=== Exercise a ===
Print the lines of the records word for word, starting with the line that contains "Where should I" and going on through the end of the records. Leave the pictures out of your answer.

=== Source document ===
————
How To Integrate Quickbooks With Your SaaS Platform
Follow a recent task to build a Quickbooks Online (QBO) integration to process the Profit and Loss report.
Join the DZone community and get the full member experience.
Join For FreeRecently I was tasked with building a Quickbooks Online (QBO) integration to process the Profit and Loss (P&L) report and determine the revenues, cost of goods sold (COGS), and expenses of departments — here's how I did it.
This article is not about building an OAuth flow or pulling data from the Quickbooks API using a cron job. That process is relatively boilerplate and has been solved by tools such as the one I'll be using. If building that yourself interests you, check out my article on using Singer to do just that.
Instead, this article will walk you through the harder part — how to make sense of the data.
Get the Data
As I mentioned above, for this article, I'll be using hotglue to handle all the boilerplate of building a QBO integration for a SaaS platform. This includes:
- Creating an OAuth authorization flow
- Enables users to connect Quickbooks in your UI and monitor the connection
- Pulling the necessary data from the Quickbooks API
Create the Authorization Flow
In hotglue, I will create a new flow and add Quickbooks sandbox as a source. To do this, I merely provide my OAuth credentials and login to my Quickbooks sandbox account. If you do not have OAuth credentials already, you can just select 'Use testing tokens.'
Select the Data We Need
Now we can select what data we need from Quickbooks. We will select Account (Chart of Accounts), Item (Products and Services), Purchase (Expenses), Invoice, and Profit and Loss Report.
————
=== Given records ===
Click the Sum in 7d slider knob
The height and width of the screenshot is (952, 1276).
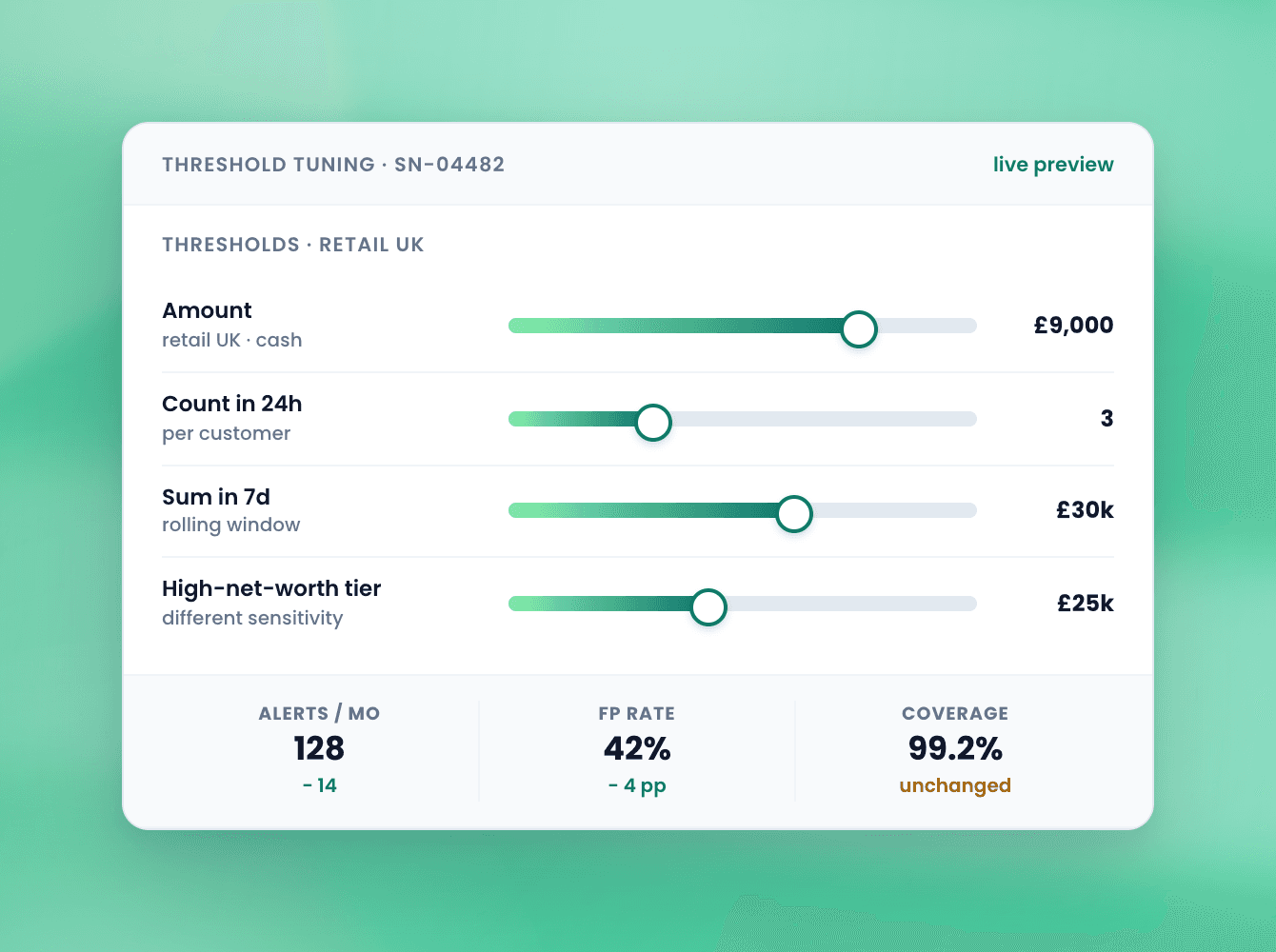pos(794,513)
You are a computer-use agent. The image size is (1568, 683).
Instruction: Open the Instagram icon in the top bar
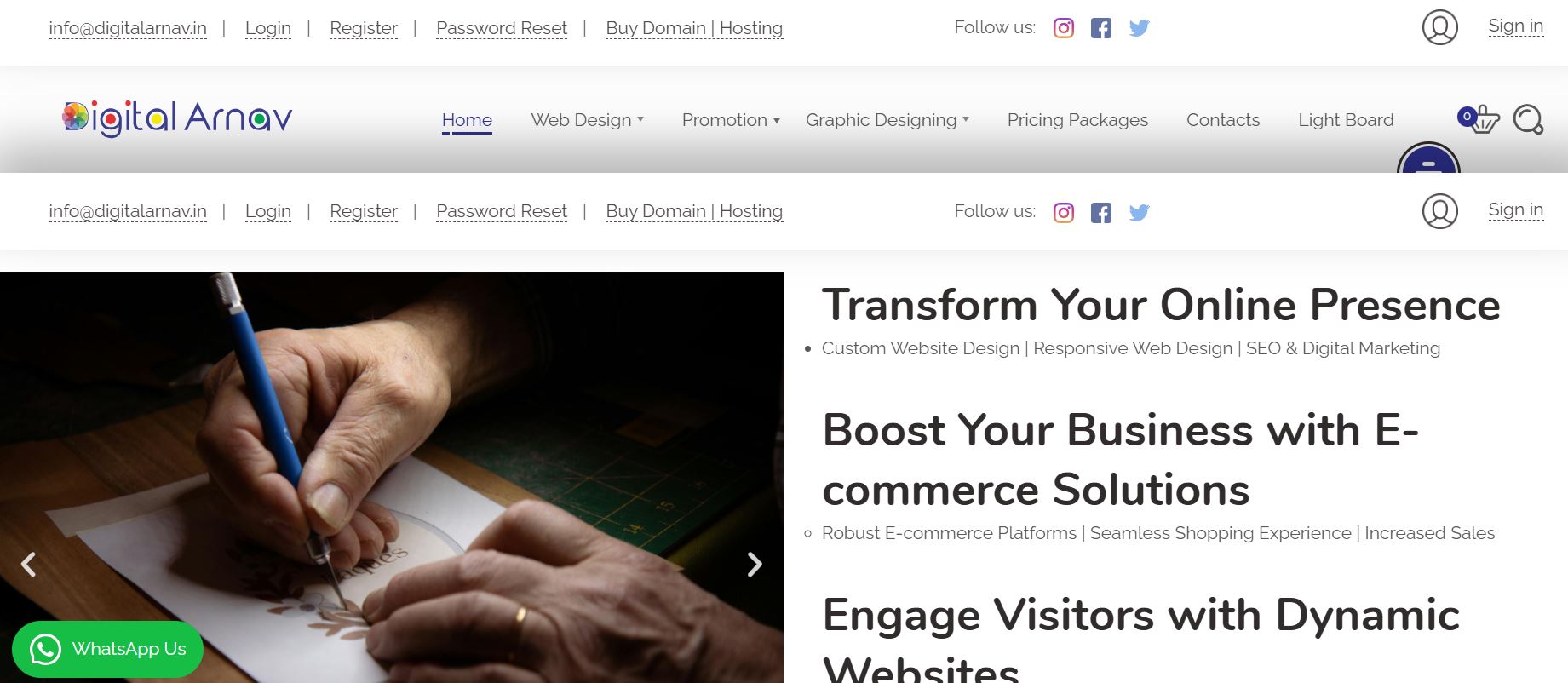(x=1063, y=28)
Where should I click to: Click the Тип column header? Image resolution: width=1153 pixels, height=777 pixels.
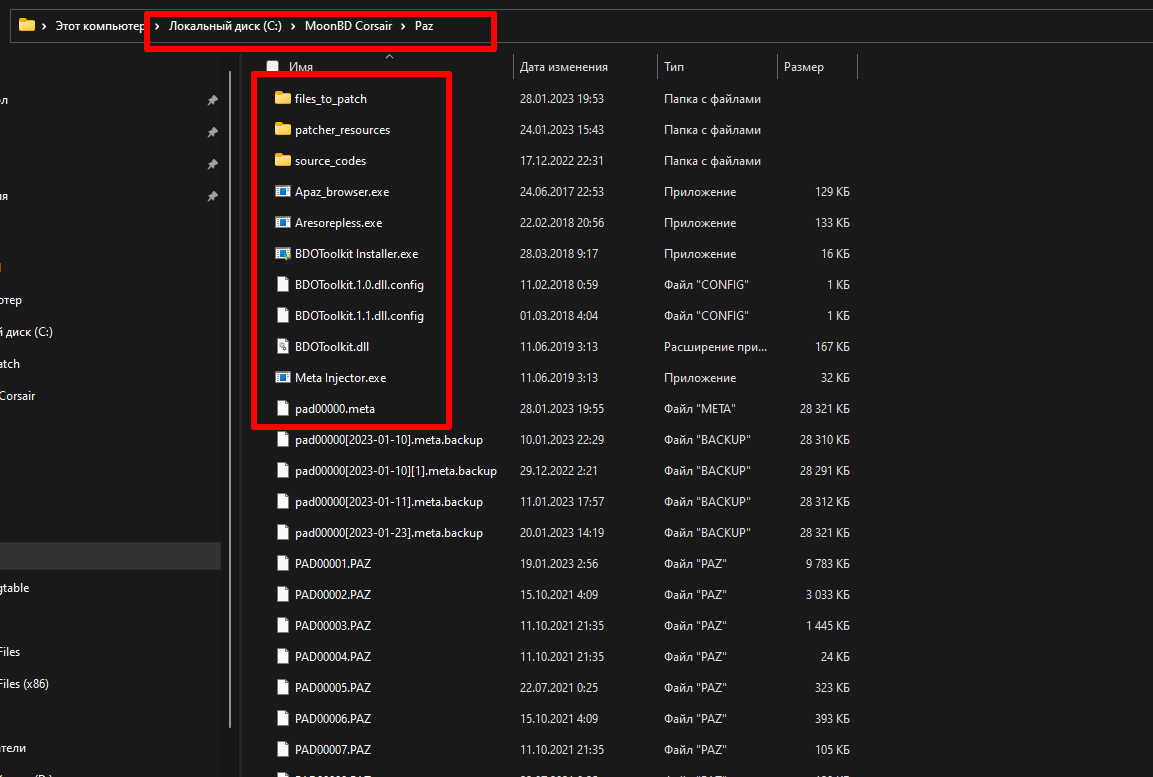(674, 67)
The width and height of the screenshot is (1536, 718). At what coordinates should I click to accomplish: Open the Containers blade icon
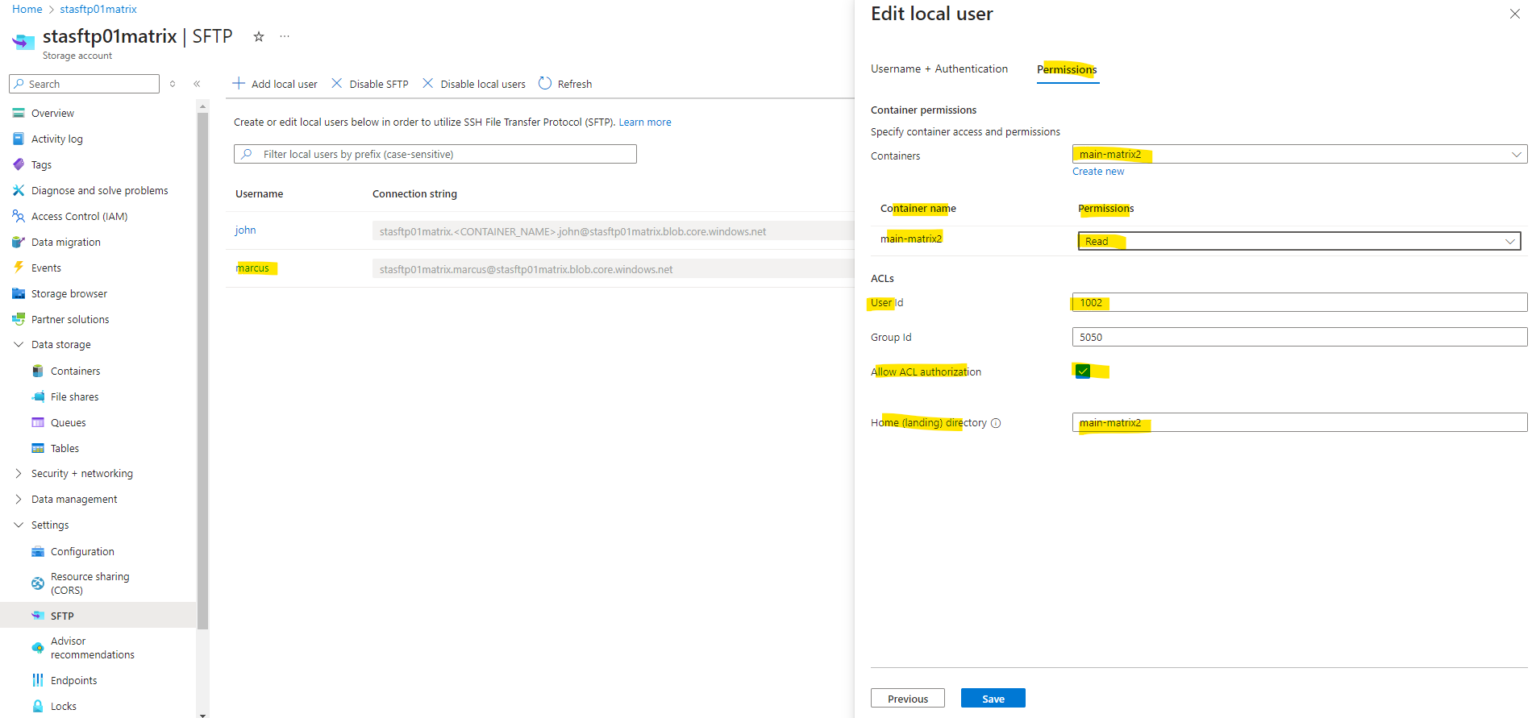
————
=== Exercise b ===
Carry on the article about integrating QuickBooks with a SaaS platform from the point where it stops.

=== Task answer a ===
Where should I click to: Click the Тип column header? Image resolution: width=1153 pixels, height=777 pixels.
(674, 67)
The width and height of the screenshot is (1536, 718). At what coordinates should I click to accomplish: Open the Containers blade icon

=== Task answer b ===
This will provide us with the reference data we'll need to accurately categorize transactions.
Add the Integration To Your UI
With some basic JavaScript, I was able to embed the hotglue widget, which enables users to connect their Quickbooks account, refresh the synced data, and monitor when it was last refreshed.
Tag the Transactions
Quickbooks does not natively support tagging transactions under a specific department or project. To accomplish this, I used the Quickbooks class field to tag transactions under a Department/Project. For example, the Invoice below has been tagged Pest Control:Project X
meaning Pest Control department, Project X.
Process the Data
Now for the fun part. We'll use a Python script using pandas and gluestick to convert the data from Quickbooks into a JSON file that looks something like below.
What We’re Trying To Produce
As you can see below, the JSON file takes every transaction in our P&L report and categorizes it under Project X
in the Pest Control
department. Further, it categorizes each transaction as revenue
, cogs
(Cost of Goods Sold), labor
, and costs
(Expenses).
{ "Pest Control": { "Project X": { "revenues": { "2021-11": { "Pest Control Services": { "Pest Control Services": { "Bed Bug Removal": { "total": 350, "qty": "10", "rate": 35 } } } } }, "cogs": { "2021-11": { "Supplies & Materials - COGS": { "Pest Control Services": { "Bed Bug Removal": { "total": 100, "qty": 1, "rate": 100 } } } } }, "labor": { "2021-11": { "Employee": { "Inspector": { "Employee Benefits": 10.8, "Payroll Tax": 61.2, "Payroll Wage Expenses": 800 } } } }, "costs": { "2021-11": { "Project Expenses": { "Automobile": { "Fuel": 100 } } } } } } }
Write the Script
hotglue has built-in functionality to run a Python script every time new data is synced from the Quickbooks API and will avoid syncing old data again (incremental sync).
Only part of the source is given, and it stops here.